During this period of the pandemic, we are urged to ‘Stay indoors’ to avoid being infected and also to help cut the transmission of the virus. For many people, ‘indoors’ may mean a boring time but not for racer Leh Keen: while being ‘indoors’, he achieved a Guinness World Records title for the fastest speed by a vehicle indoors.
It’s not a new category in the world famous list of records and the last person set it at a speed of 138.5 km/h. That was 7 years ago. The rules – strictly enforced by Guinness World Records – are tough. The record tun must be done up to a standstill within the space of the building. There can be no run up, no safety net and no doors open and therefore no escape route. It means not just being able to accelerate to a very high speed but also being able to come to a stop in time.
Leh therefore required a car that would be able to perform with such challenging conditions. It had to be one that he could trust his life with in order to safely break the record safely. With an output equivalent to 750 bhp, 4-wheel drive providing maximized grip, powerful carbon ceramic brakes and the ability to accelerate to 60 mph (96 km/h) from standstill in just 2.6 seconds, the all-electric Taycan Turbo S by Porsche was the car to use.
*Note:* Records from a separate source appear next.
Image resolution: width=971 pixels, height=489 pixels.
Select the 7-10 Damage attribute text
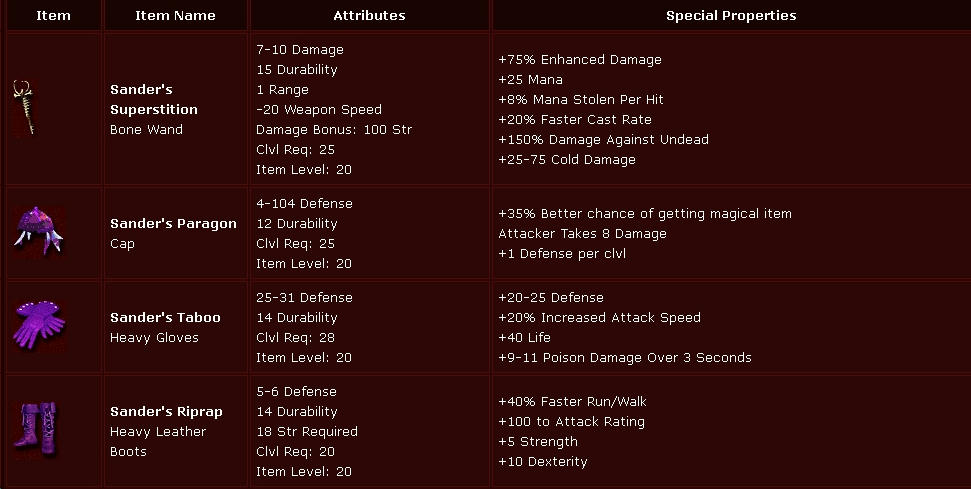coord(300,50)
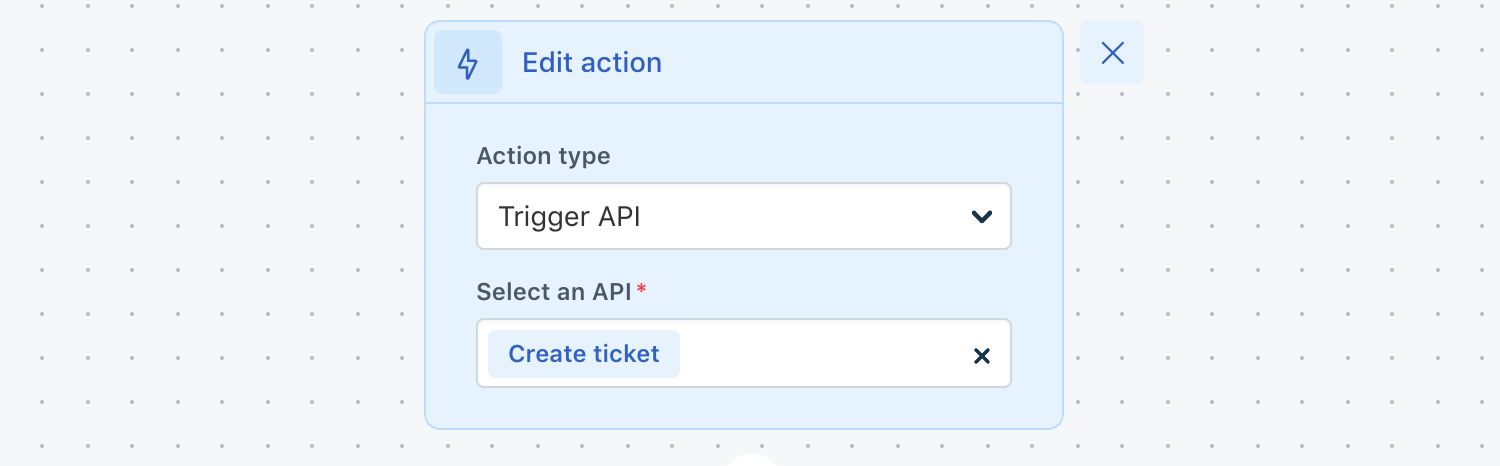Click blank panel area above Action type
Viewport: 1500px width, 466px height.
744,123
Selecting the right building was just as challenging. In the end, it was the Ernest N. Morial Convention Centre in New Orleans, Louisiana, USA. At around 93,000 square metres, the convention centre boasts having the largest contiguous exhibit hall in the country, ideal for the distance it provided. However, like many other indoor facilities, the polished concrete surface replicated ice when being driven over at speed…
“I didn’t really appreciate the scale of the record attempt until my first exploratory run. The surface is so unpredictable, so slick, that you have to have complete trust in your car. It truly was like ice – and you’re accelerating flat out, facing a really hard wall at the end. Suddenly, even in a massive space like the one we had, it seemed very small,” said Leh Keen after his record attempt. “I could feel the Taycan’s systems figuring it out, working so hard to keep me heading straight – it was such an impressive feat. To accelerate so hard on such an erratic surface was incredible. Not for a moment did I doubt I could do it.”
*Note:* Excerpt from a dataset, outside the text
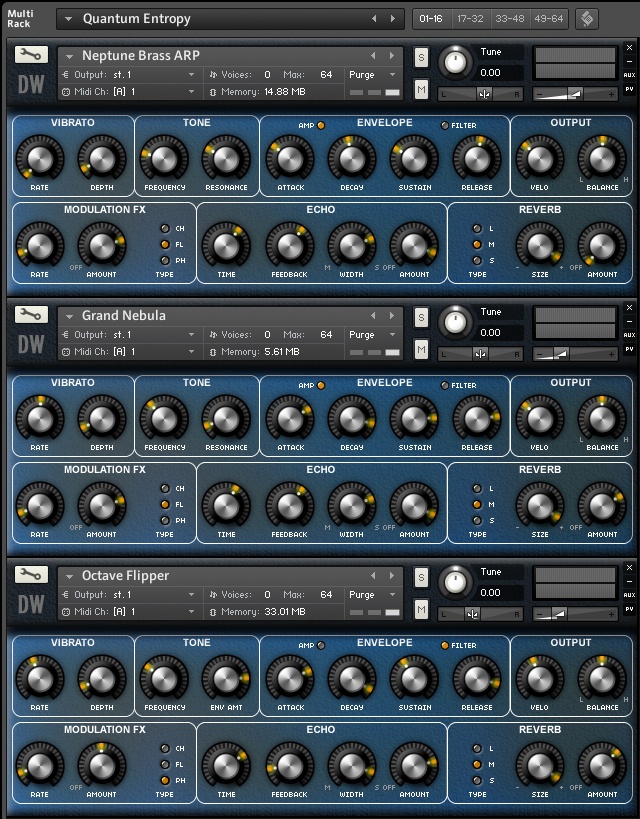
Task: Switch to the 17-32 rack page
Action: (x=470, y=19)
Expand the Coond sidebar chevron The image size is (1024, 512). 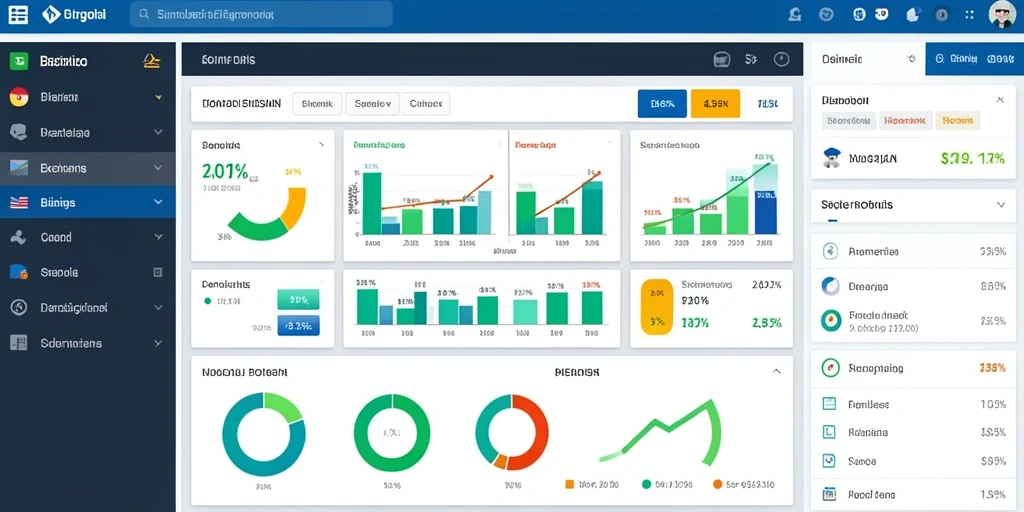(157, 238)
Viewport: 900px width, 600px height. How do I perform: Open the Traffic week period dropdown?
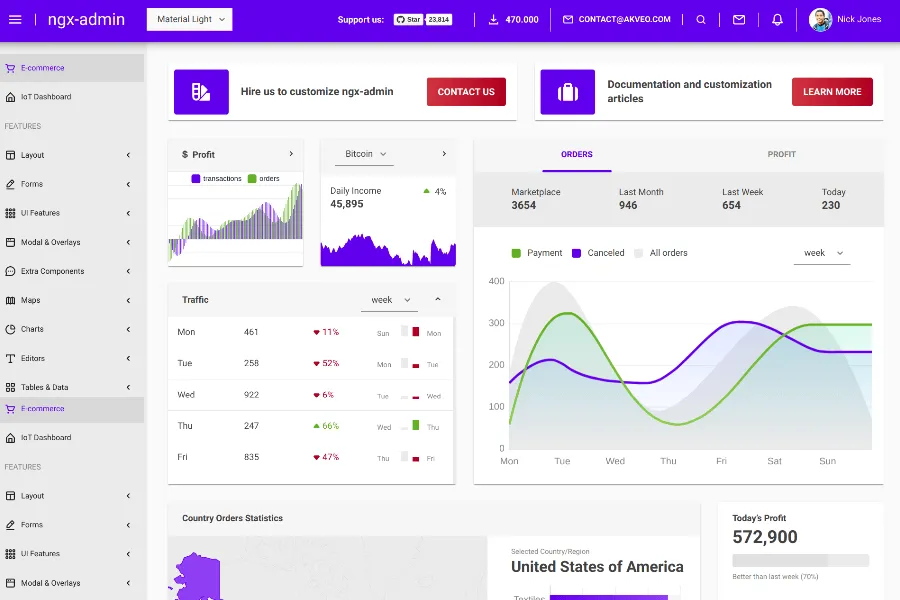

Leh’s strategy was to build up slowly, with low-speed exploratory runs. The standard street tyres were pre-heated as a precaution. And, when it came to the record attempt, one run was all it took. “I did take a moment on the starting line – knowing I was going to have to go as fast as I could – and stop again – all before reaching the wall I was facing. It got my attention.”
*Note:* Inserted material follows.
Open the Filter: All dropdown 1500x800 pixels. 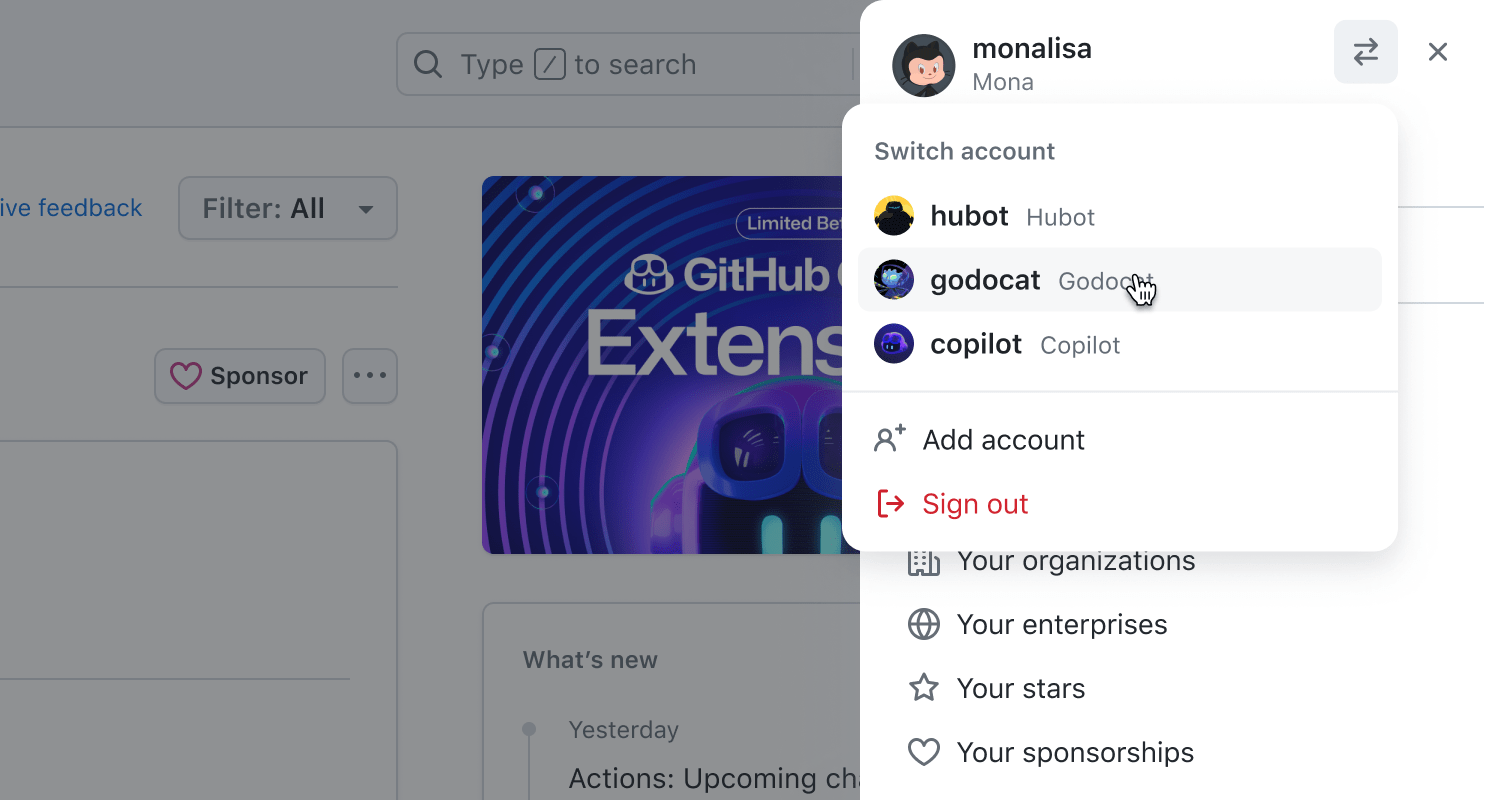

“I used the car’s launch control and the Taycan just hooked up – the sensation of speed indoors, even in such a big space, is enormous – that wall rushed up fast. I was gentle on the brakes at the end… the Taycan’s brakes were more than up to the job. Of course, I didn’t look down at my speed, so it came as a surprise and a relief that I’d beaten the record, and by such a margin. It was a rush! I’m thankful for Porsche for trusting my abilities and for their preparations and encouragement – 165 km/h (officially 102.6 mph) inside a building. What was I thinking?”